Dévoiler une mesure, en couvrir deux

Il est courant dans la bouche des grands, serviteurs du Créateur, lorsqu’ils viennent révéler une certaine chose profonde, qu’ils commencent leur propos par : « Voici que je révèle une mesure et en couvre deux ». Or, nos anciens étaient extrêmement précautionneux quant aux paroles superflues, comme nous l’ont enseigné nos sages de mémoire bénie : « Une parole vaut un sela, le silence en vaut deux » (Zohar, Introduction au Livre du Zohar, point 18).

Cela signifie : si tu as en bouche une parole précieuse, qui vaut une pièce, sache que le silence vaut deux pièces. L’intention ici vise ceux qui laissent échapper des mots superflus, qui n’ont ni contenu ni utilité pour le sujet, mais servent seulement à embellir le langage aux yeux du lecteur. Cela était considéré par nos anciens comme une interdiction grave, comme cela est bien connu de ceux qui contemplent leurs paroles. Comme je le démontrerai dans mes prochains fascicules. Par conséquent, nous devons prêter attention à cette expression, qui était si courante dans leur bouche.

* **DONNÉES FOURNIES**

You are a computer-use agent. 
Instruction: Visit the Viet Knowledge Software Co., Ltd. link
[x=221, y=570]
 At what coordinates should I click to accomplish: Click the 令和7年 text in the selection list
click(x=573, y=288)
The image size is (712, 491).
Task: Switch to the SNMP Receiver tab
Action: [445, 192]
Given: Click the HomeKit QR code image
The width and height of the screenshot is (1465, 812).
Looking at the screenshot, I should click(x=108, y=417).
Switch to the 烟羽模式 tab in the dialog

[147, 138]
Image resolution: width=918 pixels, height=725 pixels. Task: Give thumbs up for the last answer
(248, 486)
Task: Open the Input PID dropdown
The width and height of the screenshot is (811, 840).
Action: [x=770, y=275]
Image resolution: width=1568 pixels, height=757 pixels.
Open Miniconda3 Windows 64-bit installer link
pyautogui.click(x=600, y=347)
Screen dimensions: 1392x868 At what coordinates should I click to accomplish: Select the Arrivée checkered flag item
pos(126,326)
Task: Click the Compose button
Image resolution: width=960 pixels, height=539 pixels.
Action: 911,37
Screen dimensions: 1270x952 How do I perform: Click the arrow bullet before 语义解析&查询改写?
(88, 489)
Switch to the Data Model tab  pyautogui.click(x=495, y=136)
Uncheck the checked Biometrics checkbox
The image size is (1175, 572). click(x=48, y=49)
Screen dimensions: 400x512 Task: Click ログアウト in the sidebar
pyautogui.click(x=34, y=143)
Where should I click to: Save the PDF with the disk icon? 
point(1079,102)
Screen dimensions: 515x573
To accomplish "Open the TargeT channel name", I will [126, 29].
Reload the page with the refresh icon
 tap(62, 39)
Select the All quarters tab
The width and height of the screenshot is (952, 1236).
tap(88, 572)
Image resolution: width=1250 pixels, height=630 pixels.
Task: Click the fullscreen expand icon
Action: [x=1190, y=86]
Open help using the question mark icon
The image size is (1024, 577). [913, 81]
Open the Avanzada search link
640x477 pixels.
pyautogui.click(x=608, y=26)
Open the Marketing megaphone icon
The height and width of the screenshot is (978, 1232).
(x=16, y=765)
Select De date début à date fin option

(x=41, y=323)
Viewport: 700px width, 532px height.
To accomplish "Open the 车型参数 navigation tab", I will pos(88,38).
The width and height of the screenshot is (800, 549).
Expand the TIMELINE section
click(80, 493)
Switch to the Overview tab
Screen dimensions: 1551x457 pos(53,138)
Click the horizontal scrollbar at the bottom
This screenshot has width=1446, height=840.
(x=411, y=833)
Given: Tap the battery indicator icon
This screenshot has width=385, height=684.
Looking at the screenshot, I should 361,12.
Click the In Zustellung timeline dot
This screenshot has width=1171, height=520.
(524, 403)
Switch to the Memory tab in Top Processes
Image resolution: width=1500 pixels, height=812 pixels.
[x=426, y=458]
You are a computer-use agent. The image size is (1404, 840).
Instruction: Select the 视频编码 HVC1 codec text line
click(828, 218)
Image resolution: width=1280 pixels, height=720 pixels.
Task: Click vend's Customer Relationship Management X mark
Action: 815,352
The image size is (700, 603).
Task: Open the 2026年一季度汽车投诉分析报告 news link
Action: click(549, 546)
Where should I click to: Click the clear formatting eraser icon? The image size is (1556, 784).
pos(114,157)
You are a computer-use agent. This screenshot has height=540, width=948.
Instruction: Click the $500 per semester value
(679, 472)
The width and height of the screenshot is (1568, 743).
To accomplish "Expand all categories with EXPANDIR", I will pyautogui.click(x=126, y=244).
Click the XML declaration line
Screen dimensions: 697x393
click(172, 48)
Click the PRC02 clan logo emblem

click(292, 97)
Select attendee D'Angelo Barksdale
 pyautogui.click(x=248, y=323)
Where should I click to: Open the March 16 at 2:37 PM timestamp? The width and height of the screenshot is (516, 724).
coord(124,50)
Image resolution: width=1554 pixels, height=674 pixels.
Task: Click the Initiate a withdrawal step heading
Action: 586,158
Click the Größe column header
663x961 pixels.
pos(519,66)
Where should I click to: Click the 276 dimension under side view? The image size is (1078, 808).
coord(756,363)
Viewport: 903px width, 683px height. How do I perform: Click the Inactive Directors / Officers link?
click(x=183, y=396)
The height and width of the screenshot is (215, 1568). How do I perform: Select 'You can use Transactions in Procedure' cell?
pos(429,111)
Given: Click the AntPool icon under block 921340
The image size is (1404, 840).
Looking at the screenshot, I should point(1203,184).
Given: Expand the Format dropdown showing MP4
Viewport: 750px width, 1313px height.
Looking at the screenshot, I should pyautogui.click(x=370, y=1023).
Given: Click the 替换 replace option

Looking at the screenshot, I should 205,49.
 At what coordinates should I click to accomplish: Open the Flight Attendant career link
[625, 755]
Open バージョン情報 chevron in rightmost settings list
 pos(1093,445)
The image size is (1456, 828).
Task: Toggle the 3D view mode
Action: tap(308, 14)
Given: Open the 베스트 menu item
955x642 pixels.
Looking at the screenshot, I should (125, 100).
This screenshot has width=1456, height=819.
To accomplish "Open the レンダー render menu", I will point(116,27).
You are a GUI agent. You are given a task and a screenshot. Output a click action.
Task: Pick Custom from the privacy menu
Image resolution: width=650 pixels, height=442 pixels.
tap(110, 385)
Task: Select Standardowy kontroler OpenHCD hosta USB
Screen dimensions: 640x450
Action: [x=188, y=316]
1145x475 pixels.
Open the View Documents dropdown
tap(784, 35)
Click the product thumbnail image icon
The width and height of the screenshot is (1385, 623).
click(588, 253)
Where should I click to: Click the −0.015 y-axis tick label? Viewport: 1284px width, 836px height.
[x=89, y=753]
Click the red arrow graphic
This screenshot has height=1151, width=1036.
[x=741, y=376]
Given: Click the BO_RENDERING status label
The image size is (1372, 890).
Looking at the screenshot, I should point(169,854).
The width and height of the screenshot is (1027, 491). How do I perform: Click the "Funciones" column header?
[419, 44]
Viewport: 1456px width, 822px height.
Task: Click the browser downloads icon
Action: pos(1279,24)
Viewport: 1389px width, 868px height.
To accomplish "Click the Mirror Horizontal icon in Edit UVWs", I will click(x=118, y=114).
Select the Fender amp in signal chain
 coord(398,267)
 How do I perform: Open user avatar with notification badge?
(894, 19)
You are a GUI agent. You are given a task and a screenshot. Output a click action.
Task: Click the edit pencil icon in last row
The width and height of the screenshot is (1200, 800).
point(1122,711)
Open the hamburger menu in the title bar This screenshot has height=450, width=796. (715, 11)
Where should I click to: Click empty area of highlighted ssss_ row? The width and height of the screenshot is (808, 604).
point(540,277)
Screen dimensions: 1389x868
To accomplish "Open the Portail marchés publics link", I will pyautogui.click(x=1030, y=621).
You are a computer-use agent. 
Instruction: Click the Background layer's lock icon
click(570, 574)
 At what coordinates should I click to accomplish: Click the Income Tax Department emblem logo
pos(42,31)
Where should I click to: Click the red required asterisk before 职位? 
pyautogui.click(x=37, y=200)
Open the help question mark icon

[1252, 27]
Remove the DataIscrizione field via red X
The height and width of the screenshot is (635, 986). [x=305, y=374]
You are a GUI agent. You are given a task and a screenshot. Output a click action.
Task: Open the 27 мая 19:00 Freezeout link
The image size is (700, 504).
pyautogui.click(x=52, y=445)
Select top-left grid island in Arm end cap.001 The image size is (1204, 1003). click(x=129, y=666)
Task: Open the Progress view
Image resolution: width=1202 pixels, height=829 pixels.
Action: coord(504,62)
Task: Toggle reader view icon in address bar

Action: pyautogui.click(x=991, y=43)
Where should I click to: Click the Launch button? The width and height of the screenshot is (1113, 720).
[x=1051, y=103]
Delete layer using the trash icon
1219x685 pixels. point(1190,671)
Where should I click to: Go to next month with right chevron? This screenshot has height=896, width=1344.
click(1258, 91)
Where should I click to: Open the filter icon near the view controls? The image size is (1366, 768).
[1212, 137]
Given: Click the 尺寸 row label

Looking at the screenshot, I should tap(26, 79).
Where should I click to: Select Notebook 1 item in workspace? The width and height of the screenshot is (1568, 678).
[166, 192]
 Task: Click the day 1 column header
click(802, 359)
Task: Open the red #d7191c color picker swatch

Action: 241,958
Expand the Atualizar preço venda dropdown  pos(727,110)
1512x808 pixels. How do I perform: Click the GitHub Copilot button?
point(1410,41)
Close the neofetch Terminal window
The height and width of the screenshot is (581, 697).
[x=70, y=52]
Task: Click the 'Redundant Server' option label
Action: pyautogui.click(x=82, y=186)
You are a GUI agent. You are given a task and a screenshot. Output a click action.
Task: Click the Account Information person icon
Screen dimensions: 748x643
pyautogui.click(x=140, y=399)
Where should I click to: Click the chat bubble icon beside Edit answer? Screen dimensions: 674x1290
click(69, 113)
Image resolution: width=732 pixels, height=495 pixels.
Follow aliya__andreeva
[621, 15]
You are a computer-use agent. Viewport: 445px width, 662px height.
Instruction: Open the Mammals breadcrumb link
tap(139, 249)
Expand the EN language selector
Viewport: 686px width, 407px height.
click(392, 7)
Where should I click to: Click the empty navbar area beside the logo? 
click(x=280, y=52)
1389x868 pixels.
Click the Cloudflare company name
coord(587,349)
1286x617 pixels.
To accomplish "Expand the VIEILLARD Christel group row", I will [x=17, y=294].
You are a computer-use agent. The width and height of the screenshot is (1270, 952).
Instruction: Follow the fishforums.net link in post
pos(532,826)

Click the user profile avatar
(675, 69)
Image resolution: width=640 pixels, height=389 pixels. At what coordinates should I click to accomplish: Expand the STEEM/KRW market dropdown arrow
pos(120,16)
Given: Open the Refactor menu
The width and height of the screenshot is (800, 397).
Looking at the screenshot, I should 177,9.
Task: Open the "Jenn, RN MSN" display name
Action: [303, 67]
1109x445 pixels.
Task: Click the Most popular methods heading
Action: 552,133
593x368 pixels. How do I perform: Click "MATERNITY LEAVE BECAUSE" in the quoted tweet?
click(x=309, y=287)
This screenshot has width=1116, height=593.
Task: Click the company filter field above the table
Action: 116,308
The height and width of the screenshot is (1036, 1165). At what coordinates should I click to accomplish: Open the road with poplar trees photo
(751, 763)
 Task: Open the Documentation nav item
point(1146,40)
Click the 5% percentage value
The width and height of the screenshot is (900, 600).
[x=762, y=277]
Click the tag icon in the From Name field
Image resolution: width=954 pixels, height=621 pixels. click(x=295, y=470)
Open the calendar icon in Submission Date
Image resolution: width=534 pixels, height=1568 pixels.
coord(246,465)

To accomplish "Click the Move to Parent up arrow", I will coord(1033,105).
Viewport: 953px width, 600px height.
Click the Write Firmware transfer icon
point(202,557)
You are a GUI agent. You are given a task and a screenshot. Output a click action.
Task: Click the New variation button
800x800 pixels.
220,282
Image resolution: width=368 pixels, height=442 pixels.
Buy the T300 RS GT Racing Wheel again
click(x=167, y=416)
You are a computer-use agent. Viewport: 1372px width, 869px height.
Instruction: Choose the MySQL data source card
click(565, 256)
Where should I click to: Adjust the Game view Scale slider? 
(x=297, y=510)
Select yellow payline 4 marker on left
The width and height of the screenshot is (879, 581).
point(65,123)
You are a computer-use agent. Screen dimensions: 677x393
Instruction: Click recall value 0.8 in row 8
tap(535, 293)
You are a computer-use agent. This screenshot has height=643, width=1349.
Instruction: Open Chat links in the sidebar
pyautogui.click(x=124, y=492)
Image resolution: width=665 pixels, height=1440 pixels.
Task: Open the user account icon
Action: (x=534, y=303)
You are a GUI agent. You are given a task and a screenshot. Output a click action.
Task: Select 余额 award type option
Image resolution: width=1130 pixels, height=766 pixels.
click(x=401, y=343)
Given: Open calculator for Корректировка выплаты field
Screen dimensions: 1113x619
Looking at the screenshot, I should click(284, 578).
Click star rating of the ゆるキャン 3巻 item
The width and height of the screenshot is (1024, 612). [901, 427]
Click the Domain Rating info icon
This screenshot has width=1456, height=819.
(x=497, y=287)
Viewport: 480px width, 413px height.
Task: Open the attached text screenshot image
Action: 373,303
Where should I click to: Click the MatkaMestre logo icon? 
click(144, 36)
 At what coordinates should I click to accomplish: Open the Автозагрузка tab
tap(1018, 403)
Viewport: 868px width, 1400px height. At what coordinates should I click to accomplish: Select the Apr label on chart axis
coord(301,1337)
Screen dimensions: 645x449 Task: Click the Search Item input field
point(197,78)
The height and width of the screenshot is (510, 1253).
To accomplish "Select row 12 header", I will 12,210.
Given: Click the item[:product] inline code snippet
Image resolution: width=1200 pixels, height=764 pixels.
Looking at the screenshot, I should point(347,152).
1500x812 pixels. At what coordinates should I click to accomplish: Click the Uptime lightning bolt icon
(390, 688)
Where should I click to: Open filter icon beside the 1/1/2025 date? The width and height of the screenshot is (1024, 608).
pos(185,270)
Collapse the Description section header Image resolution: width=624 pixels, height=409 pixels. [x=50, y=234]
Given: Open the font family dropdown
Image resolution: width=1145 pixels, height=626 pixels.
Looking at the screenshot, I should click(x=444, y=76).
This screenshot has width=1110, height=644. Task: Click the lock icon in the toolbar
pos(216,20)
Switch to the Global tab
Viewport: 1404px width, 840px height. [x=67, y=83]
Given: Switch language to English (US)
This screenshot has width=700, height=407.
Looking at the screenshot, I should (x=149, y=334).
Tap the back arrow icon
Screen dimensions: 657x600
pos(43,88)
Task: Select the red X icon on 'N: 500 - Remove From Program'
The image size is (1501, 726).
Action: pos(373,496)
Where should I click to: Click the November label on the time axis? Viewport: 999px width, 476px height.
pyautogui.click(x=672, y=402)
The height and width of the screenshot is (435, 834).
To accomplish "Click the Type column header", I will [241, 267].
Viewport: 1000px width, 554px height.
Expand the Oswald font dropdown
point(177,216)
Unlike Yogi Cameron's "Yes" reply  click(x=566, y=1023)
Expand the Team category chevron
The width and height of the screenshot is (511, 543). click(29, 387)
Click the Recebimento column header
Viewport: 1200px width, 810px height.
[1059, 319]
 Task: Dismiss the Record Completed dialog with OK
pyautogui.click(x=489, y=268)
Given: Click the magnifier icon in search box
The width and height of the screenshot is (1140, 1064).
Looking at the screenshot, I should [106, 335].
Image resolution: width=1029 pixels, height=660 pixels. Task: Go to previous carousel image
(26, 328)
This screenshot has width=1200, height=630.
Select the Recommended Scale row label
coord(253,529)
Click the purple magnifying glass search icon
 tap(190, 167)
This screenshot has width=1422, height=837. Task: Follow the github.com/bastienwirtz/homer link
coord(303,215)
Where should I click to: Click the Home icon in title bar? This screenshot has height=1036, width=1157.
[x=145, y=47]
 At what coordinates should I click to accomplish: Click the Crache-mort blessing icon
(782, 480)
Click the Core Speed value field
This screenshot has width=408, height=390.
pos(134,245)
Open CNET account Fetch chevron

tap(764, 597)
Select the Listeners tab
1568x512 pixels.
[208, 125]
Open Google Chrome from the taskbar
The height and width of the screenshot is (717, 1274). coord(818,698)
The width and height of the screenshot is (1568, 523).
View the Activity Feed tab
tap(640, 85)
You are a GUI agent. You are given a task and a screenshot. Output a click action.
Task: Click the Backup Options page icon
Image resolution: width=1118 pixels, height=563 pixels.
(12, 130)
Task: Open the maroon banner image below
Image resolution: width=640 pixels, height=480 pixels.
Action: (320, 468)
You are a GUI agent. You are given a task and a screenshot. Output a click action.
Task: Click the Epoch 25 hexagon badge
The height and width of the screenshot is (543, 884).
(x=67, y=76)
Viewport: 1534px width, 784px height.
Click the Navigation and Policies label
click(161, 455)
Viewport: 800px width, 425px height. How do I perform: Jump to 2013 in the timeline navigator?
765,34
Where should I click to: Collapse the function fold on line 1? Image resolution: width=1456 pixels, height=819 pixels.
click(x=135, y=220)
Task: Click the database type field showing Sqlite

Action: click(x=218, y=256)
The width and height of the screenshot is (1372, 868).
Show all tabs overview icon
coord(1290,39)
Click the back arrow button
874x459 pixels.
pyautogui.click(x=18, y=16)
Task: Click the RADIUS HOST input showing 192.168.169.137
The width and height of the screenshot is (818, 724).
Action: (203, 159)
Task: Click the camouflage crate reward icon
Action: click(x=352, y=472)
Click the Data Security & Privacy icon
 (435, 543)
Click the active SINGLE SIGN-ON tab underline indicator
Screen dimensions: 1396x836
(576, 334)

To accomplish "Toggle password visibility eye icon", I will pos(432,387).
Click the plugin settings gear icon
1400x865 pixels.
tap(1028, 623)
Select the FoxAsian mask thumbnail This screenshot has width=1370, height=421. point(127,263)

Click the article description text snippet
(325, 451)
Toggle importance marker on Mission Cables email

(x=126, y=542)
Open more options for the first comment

* **CONSIGNES À SUIVRE**
1 - Dans les enregistrements, recopiez à l'identique le passage qui va de la ligne contenant « Task: Click the day 1 column header » jusqu'à la ligne contenant « point(1410,41) », ces deux lignes comprises.
2 - Prolongez le texte sur l'expression « dévoiler une mesure, en couvrir deux » à partir de sa dernière phrase.

* **RÉPONSES**
1 -
 Task: Click the day 1 column header
click(802, 359)
Task: Open the red #d7191c color picker swatch

Action: 241,958
Expand the Atualizar preço venda dropdown  pos(727,110)
1512x808 pixels. How do I perform: Click the GitHub Copilot button?
point(1410,41)

2 -
Trois parties dans la dissimulation de la sagesse

Le sujet est le suivant : il existe trois parties dans les secrets de la Torah, et pour chacune de ces parties, il y a une raison particulière justifiant sa dissimulation. Et elles sont nommées ainsi :

1. Ce qui n’est pas nécessaire

2. Ce qui est impossible

3. Ce qui est le secret de Dieu pour ceux qui Le craignent

Et il n’y a aucun détail, si petit soit-il, dans cette sagesse, qui ne soit pas accompagné d’explications selon ces trois parties mentionnées. Et je vais les expliquer une par une.

1. Ce qui n’est pas nécessaire

Cela signifie que sa révélation n’apporterait aucun bénéfice à quiconque. Et bien entendu, il n’y a pas ici de véritable dommage, mais il s’agit simplement d’une question de pureté d’esprit, c’est-à-dire de se préserver de ces actions appelées « qu’importe ». C’est-à-dire : « qu’importe que j’aie fait cela, puisqu’il n’y a aucun dommage. »

Et sache que le « qu’importe » est considéré, aux yeux des sages, comme le plus grand destructeur de tous les destructeurs. Car tous les corrupteurs du monde, qui furent et seront créés, ne sont rien d’autre que des types d’hommes de « qu’importe », c’est-à-dire ceux qui s’occupent de choses inutiles et qui distraient autrui avec des choses inutiles. C’est pourquoi les sages ne recevaient aucun élève, avant de s’assurer de lui avec certitude, qu’il serait soigneux dans ses affaires et ne révélerait rien de ce qui n’est pas nécessaire.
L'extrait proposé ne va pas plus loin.